### [Assignment]
From the records below, transcribe only the lines running from the one with "This screenshot has height=840, width=1403." through the one with "Open the Read more link". Keep both of those end lines.

### [Task inputs]
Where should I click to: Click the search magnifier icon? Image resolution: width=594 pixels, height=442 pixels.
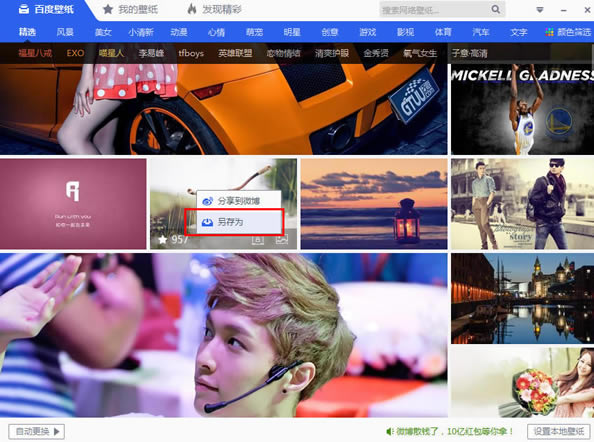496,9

* * *

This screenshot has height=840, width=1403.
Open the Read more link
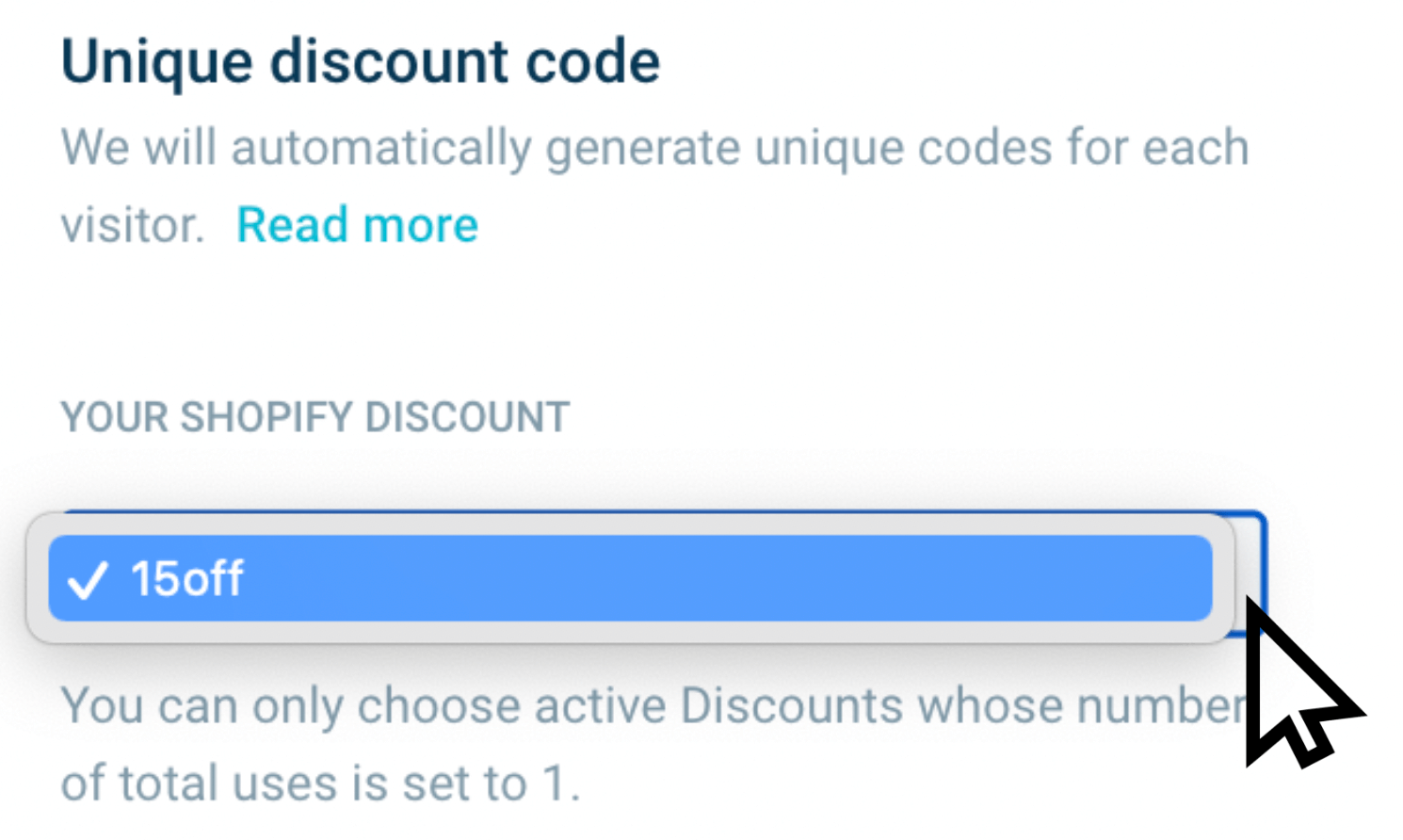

---

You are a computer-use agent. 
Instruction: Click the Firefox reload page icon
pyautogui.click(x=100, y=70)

### [Exercise answer]
This screenshot has height=840, width=1403.
Open the Read more link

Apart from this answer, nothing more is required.